Here, we use BRCA1 gene as an example. Currently, of all the abstracts mentioning BRCA1 gene in our database, there are a total of 1095 sentences. Among them, 167 sentences contain BRCA1, methylation and cancer; 251 sentences contain BRCA1 and methylation. Thus, support of the association rule (BRCA1 gene methylation → cancer) is (167/1095) * 100% = 15.3%; confidence is (167/251)*100% = 66.5%.

Utility

Query method

MeInfoText can be accessed by gene symbols, gene-related keywords and cancer names to find information about genes, associations among genes, methylation and cancers, interacting partners, biological pathways, the profile of gene methylation across human cancer types, gene methylation profile of a specific cancer type, and extracted evidences from existing literature. In this study, the profiles of gene methylation mean the patterns of frequency of gene methylation that is primarily represented by the number of related literature. Figure 3 shows the search interface and various features of MeInfoText.

Figure 3
figure 3

The search interface and various features of MeInfoText. The central box represents the MeInfoText search interface composed of four categories, (1) search for associations among gene, methylation and cancer, (2) multiple searches for gene methylation associations, (3) multiple searches for the profile of gene methylation across human cancer types and (4) search for gene methylation of a specific cancer type. The major search results are shown around. Literature evidences with highlighted keywords could also be retrieved.
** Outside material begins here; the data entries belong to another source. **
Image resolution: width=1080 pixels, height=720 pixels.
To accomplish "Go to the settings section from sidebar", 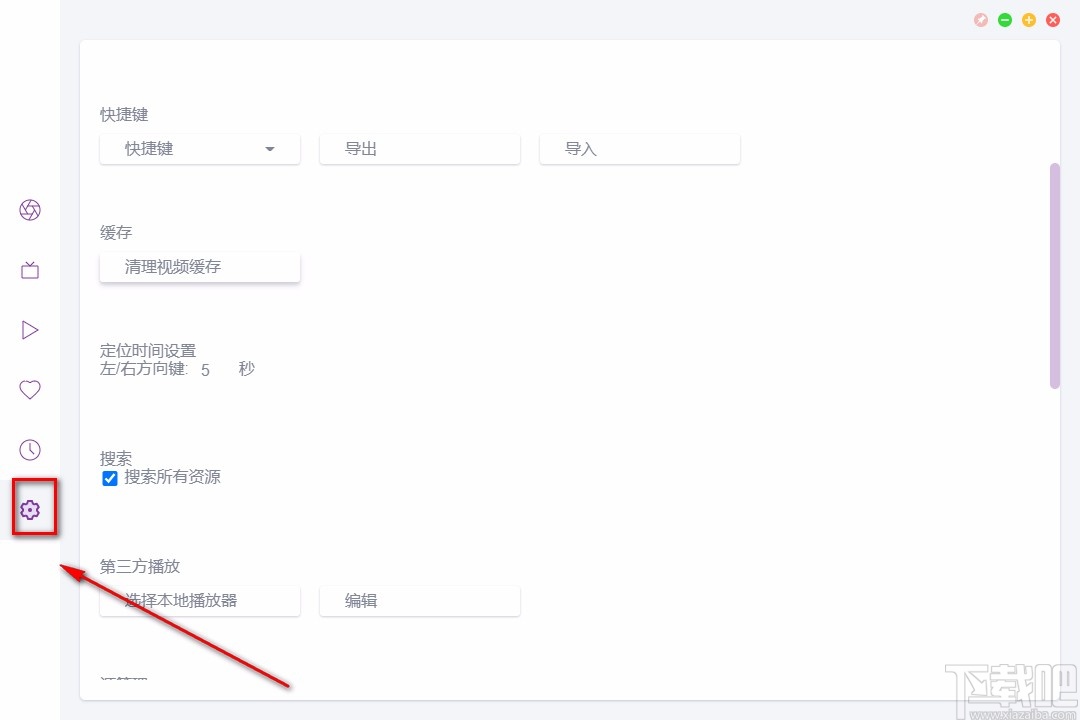I will click(x=30, y=509).
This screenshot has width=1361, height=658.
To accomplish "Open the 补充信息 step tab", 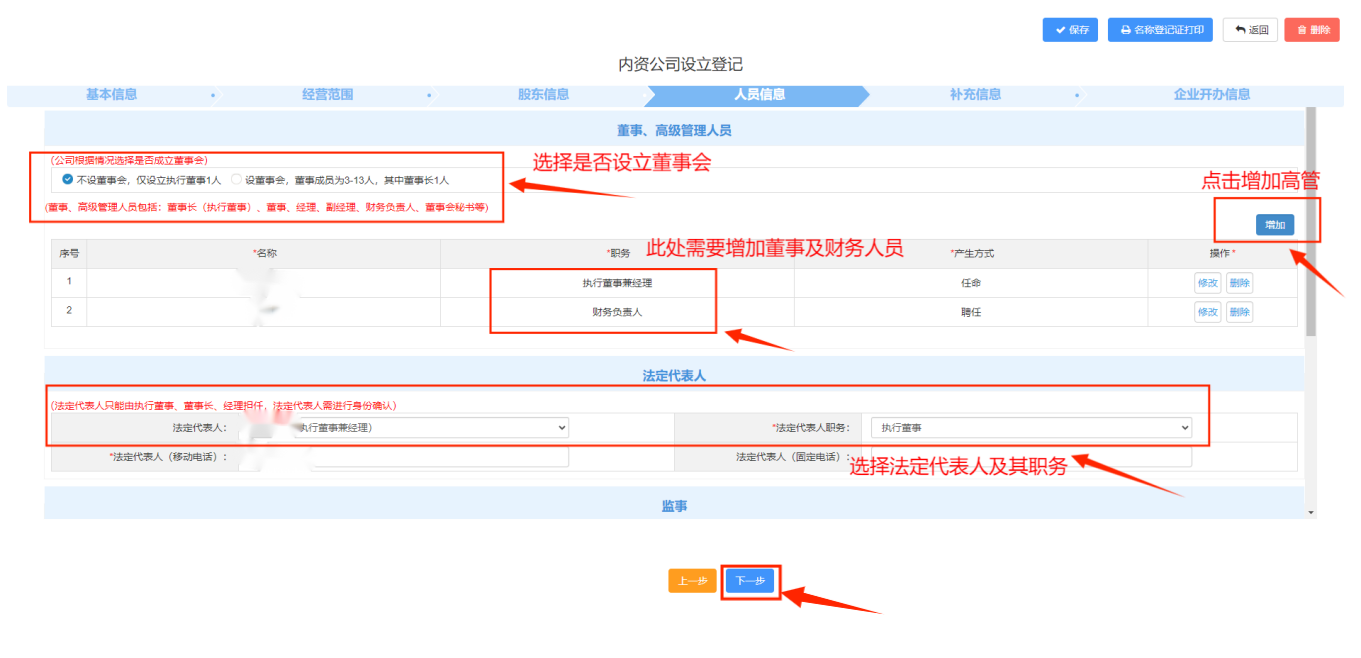I will click(x=975, y=95).
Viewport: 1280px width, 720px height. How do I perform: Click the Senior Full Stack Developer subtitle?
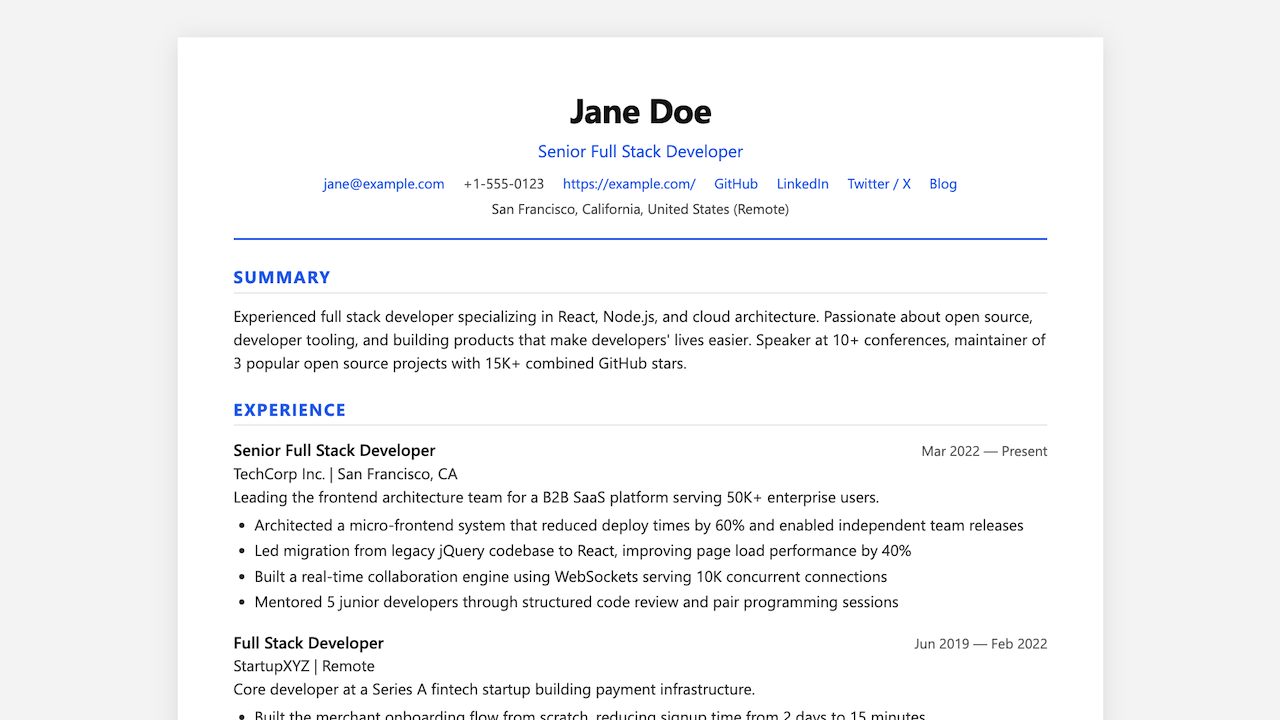(x=640, y=152)
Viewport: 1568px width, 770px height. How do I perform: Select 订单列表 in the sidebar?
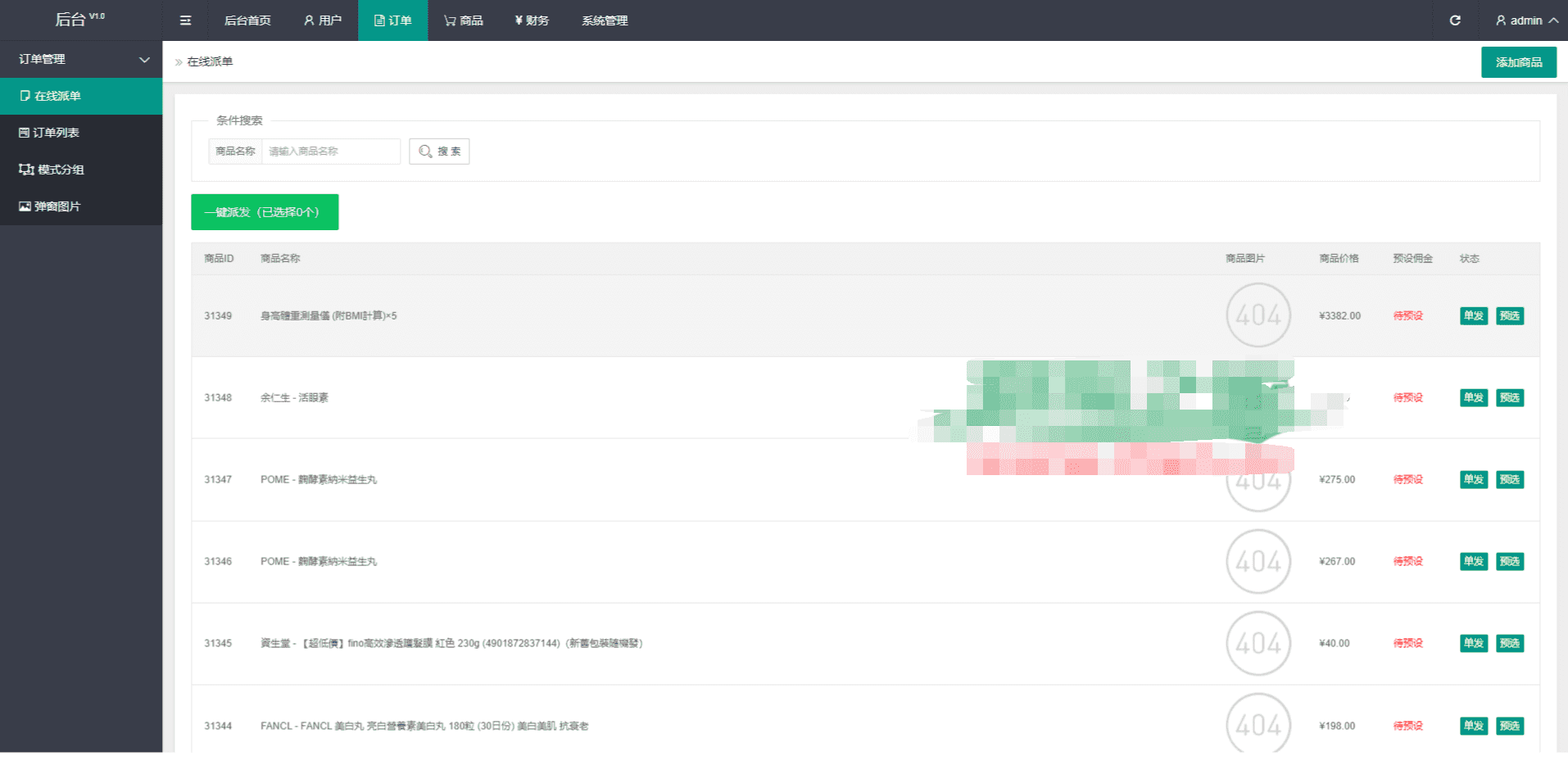click(x=56, y=133)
In order to retrieve gene methylation and cancer information regarding the human BRCA1 (breast cancer 1, early onset) gene, for example, users can specify 'Gene Symbol' search type, input BRCA1 as search term and then press the MIT search button. If the search is matched, the general gene information, including Gene ID, Swiss Prot accession number, Gene Name, Gene Aliases and Description, is shown. Users can then follow the NCBI Entrez Gene ID link for statistics and association information. The returned web page contains information about gene function, cross-references, association between BRCA1 gene methylation and cancer in sentence level, protein-protein interactions, biological pathways and statistics, including the numbers of papers and sentences containing gene methylation, hypermethylation, hypomethylation, histone and stem cell. Users can follow the link of "Does the gene encode a methyltransferase?" to tell if a gene encodes a methyltransferase by support evidences, if any, automatically extracted from Entrez Gene summary, GeneRIF, Gene Ontology [26] and Swiss-Prot [27]. For example, the parts of extracted evidences about HRMT1L2 (HMT1 hnRNP methyltransferase-like 2) are "protein methyltransferase activity [Gene Ontology]" and "Methylates SUPT5H. [Swiss-Prot] ". In the final part of the returned page, the information about co-occurrences of BRCA1 and different cancer types in the abstracts can be retrieved. Furthermore, one can see which other genes are also involved in a specific cancer type. Minimum number of papers of these genes is able to be specified. Default value is two. Users can then examine the pathway clusters and interactions of these genes. In the page of "Interaction Information about Gene Methylation and Cancer", the interaction network could be retrieved by following the link of Graph. Each node represents a gene, the red one represents the query gene such as BRCA1 and the blue ones represent other genes related to methylation. Each edge means an interaction between two genes. Specific association information and evidence extracted from the literature can be accessed by following the link of the number of papers containing gene, methylation and cancer. Information extracted from the literature is presented with highlighted keywords, identified genes, journal names and publication years.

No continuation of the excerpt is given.